ACTIVITY: Show, from the records below, all lines that contain the word "Refund".

** Opening ENTRIES SHOWN block **

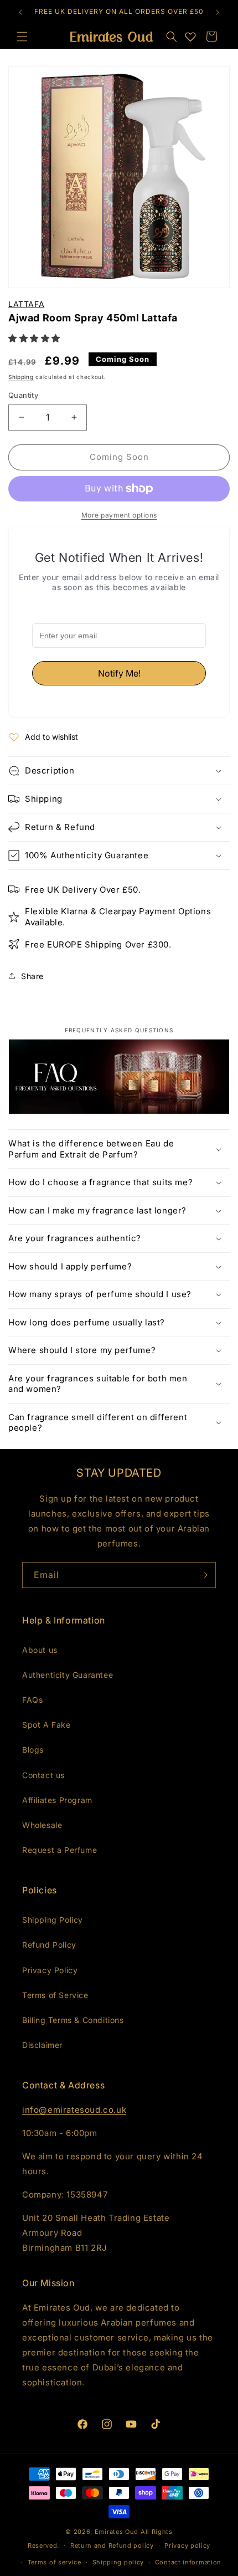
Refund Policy (49, 1944)
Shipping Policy (52, 1919)
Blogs (33, 1749)
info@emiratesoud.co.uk (74, 2109)
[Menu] (22, 36)
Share (32, 976)
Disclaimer (42, 2045)
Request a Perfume (59, 1850)
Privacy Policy (49, 1970)
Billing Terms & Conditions (73, 2020)
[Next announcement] (217, 12)
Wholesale (42, 1825)
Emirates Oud (116, 2532)
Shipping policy (118, 2562)
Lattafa (26, 304)
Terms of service (54, 2562)
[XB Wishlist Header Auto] (190, 36)
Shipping (21, 376)
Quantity (23, 395)
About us (40, 1650)
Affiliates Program (57, 1800)
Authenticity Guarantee (67, 1674)
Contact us (43, 1775)
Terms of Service (55, 1995)
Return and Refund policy (112, 2545)
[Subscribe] (203, 1575)
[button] (171, 36)
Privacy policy (187, 2545)
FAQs (32, 1699)
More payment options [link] (119, 515)
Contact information (188, 2562)
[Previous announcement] (20, 12)
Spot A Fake (46, 1724)
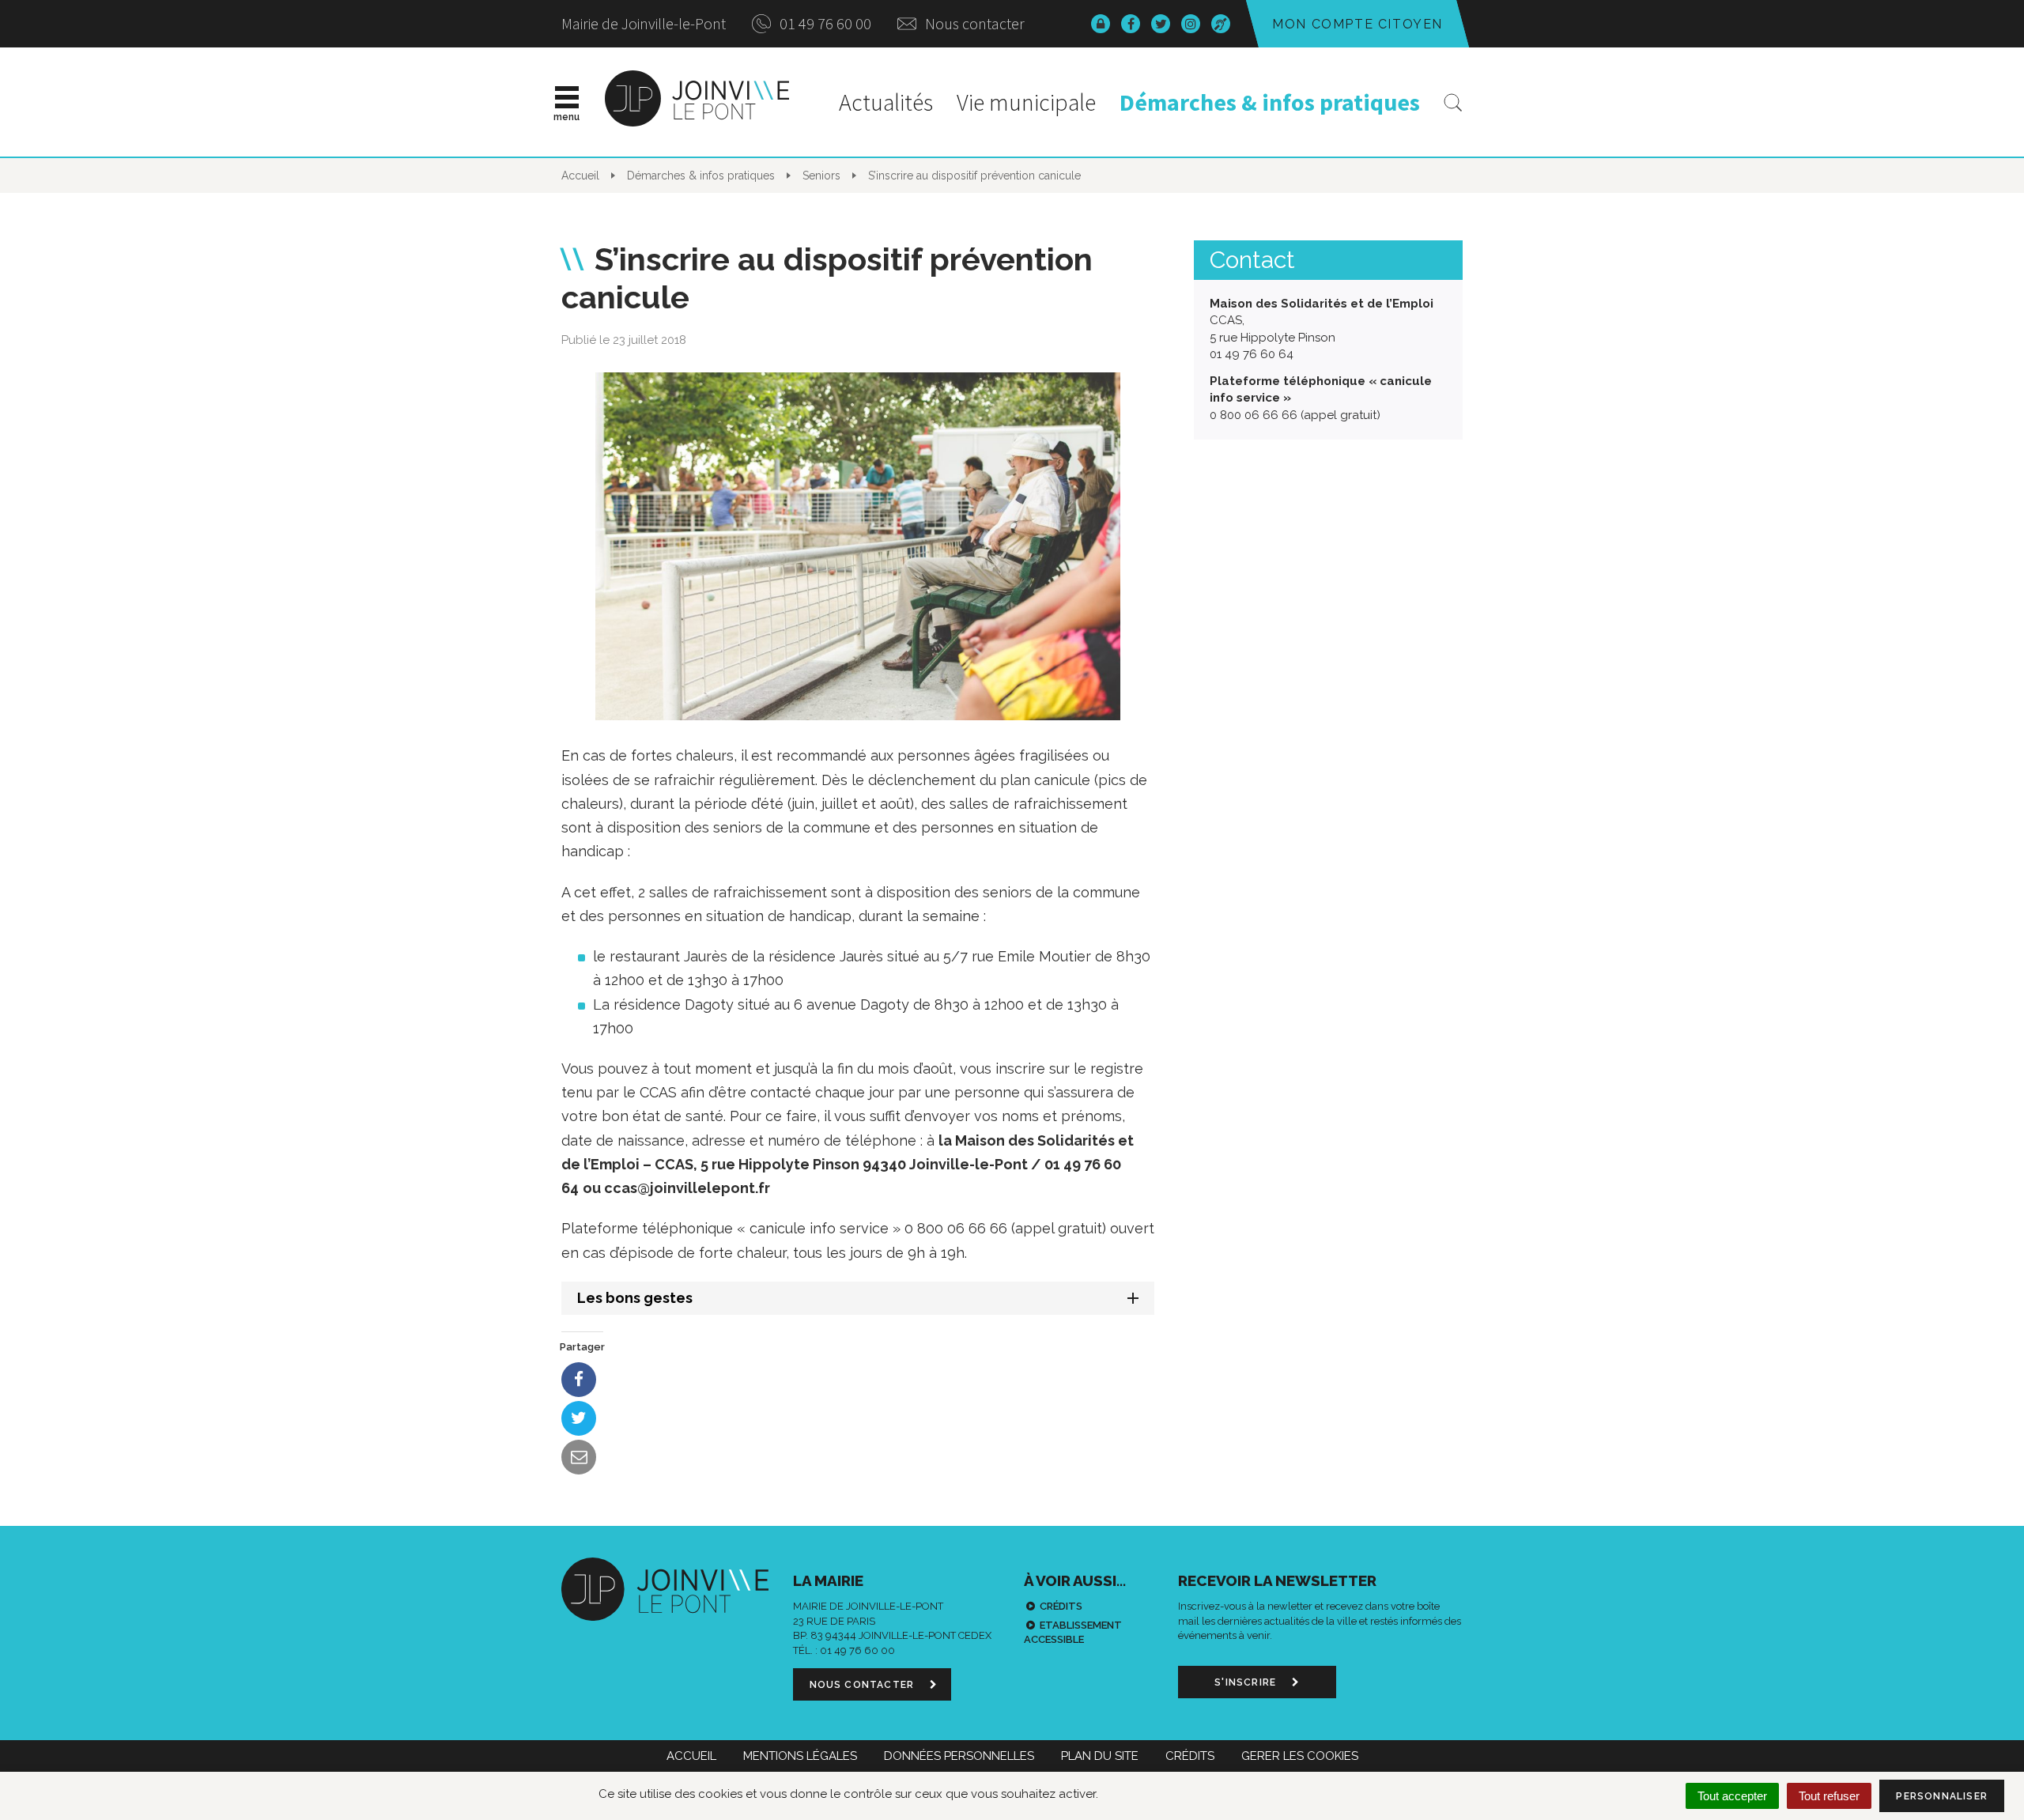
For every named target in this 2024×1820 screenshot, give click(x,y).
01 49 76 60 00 (823, 23)
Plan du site (1099, 1756)
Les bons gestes (635, 1297)
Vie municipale (1026, 102)
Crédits (1061, 1606)
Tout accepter (1732, 1796)
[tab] (857, 1298)
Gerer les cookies (1299, 1756)
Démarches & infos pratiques (1270, 102)
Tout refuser (1829, 1796)
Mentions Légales (800, 1756)
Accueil (691, 1756)
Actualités (886, 102)
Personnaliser (1942, 1796)
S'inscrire (1246, 1682)
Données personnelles (959, 1756)
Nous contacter (973, 23)
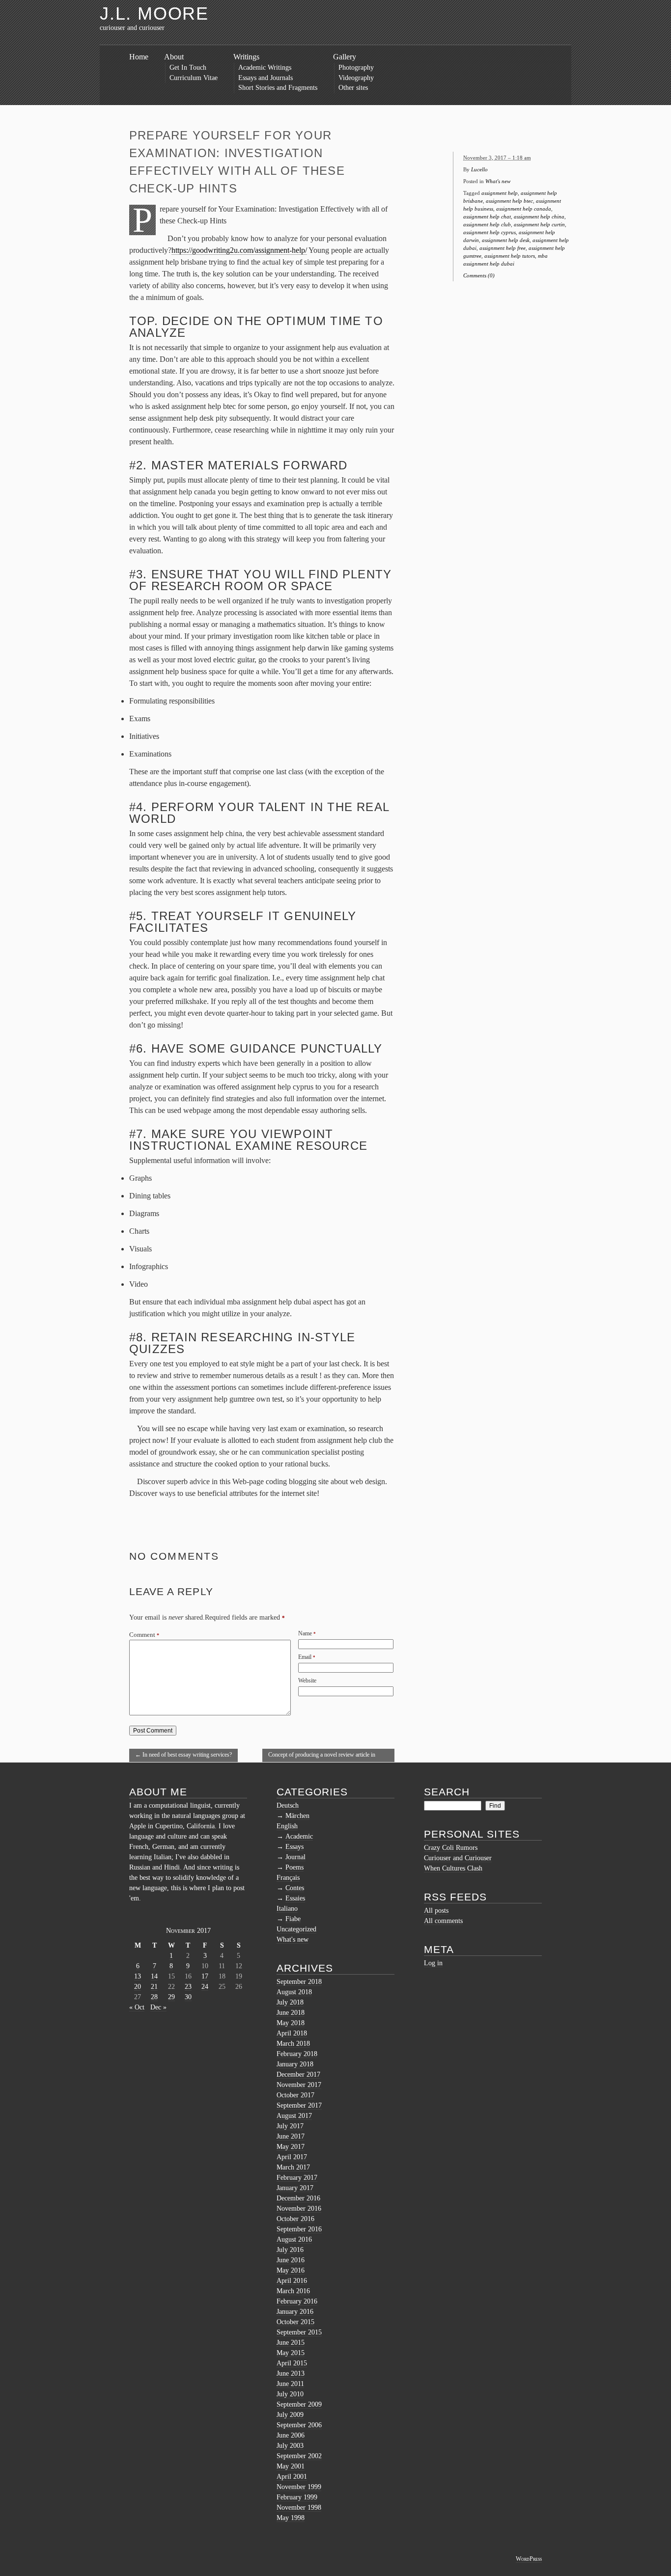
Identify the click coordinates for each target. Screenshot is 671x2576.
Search (447, 1791)
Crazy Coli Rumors (450, 1847)
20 (137, 1986)
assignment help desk (506, 240)
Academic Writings (264, 67)
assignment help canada (523, 209)
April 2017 (292, 2157)
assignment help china (539, 216)
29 (171, 1997)
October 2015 (295, 2322)
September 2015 (299, 2332)
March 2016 (293, 2291)
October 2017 (295, 2095)
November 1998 (299, 2507)
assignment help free (502, 248)
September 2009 (299, 2404)
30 (188, 1997)
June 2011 (290, 2383)
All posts (436, 1910)
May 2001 (291, 2466)
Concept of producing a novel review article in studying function (321, 1756)
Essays (294, 1846)
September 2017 (299, 2105)
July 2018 (290, 2002)
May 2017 (291, 2146)
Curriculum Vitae (193, 77)
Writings (246, 57)
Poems (294, 1867)
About (174, 57)
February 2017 (297, 2177)
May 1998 (291, 2518)
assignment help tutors (509, 256)
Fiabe (293, 1919)
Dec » (158, 2007)
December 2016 (298, 2198)
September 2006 (299, 2425)
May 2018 (291, 2023)
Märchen (297, 1815)
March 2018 (293, 2043)
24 (204, 1986)
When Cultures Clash (453, 1868)
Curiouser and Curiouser (458, 1858)
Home (138, 57)
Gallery (344, 57)
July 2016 (290, 2249)
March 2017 (293, 2167)
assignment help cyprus (489, 232)
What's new (497, 181)
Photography (356, 67)
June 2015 (291, 2342)
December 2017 (298, 2074)
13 (137, 1976)
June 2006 (291, 2435)
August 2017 (294, 2115)
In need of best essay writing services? (183, 1754)
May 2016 (291, 2270)
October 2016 (295, 2219)
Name (305, 1633)
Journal (295, 1857)
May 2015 (291, 2353)
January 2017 (295, 2188)
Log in (433, 1963)
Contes (294, 1888)
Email (304, 1657)
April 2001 (292, 2476)
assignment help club (487, 224)
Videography (356, 77)
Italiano (287, 1908)
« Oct (136, 2007)
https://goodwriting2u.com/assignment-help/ (239, 250)
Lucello (479, 169)
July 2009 (290, 2414)
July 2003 (290, 2445)
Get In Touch (187, 67)
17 (204, 1976)
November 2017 (299, 2084)
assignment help (499, 193)
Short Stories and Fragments (277, 87)
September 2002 (299, 2456)
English (287, 1826)
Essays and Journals (265, 77)
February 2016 (297, 2301)
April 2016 (292, 2280)
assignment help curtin (539, 224)
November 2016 (299, 2208)
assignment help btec (509, 201)
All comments (443, 1921)
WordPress (529, 2558)
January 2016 (295, 2311)
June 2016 (291, 2260)
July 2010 (290, 2394)
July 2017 (290, 2126)
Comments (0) (479, 275)
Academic (299, 1836)
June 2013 (291, 2373)
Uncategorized (296, 1929)
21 (154, 1986)
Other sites (353, 87)
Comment (144, 1634)
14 (154, 1976)
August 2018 (294, 1992)
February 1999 (297, 2497)
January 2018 (295, 2064)
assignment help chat (487, 216)
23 (188, 1986)
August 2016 (294, 2239)
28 (154, 1997)
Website (307, 1680)
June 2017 (291, 2136)
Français (288, 1877)
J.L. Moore (154, 13)
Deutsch (288, 1805)
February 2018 (297, 2054)
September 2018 (299, 1981)
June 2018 (291, 2012)
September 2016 (299, 2229)
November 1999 (299, 2487)
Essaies (295, 1898)
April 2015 (292, 2363)
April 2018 (292, 2033)
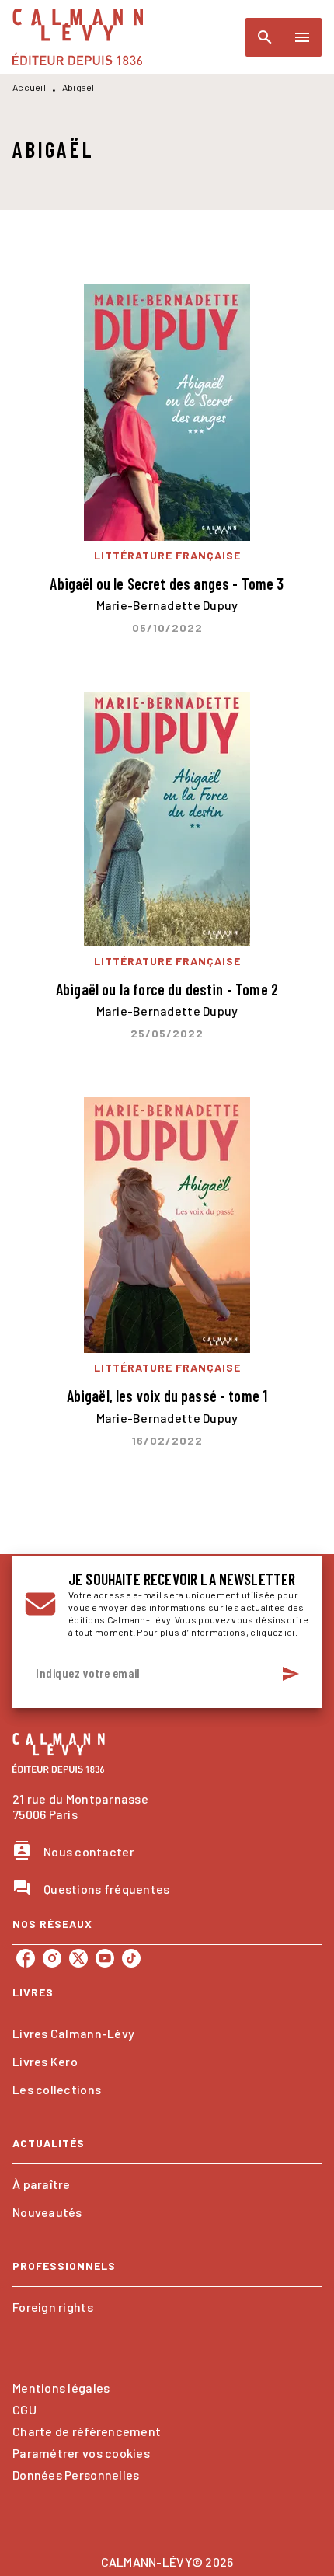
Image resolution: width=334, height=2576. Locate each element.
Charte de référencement (86, 2431)
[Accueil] (77, 37)
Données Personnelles (75, 2474)
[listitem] (25, 1958)
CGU (24, 2409)
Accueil (29, 87)
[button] (167, 2034)
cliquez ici (272, 1631)
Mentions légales (61, 2387)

** Closing ENTRIES SHOWN block **

ANSWER SECTION:
Refund Policy (49, 1944)
Return and Refund policy (112, 2545)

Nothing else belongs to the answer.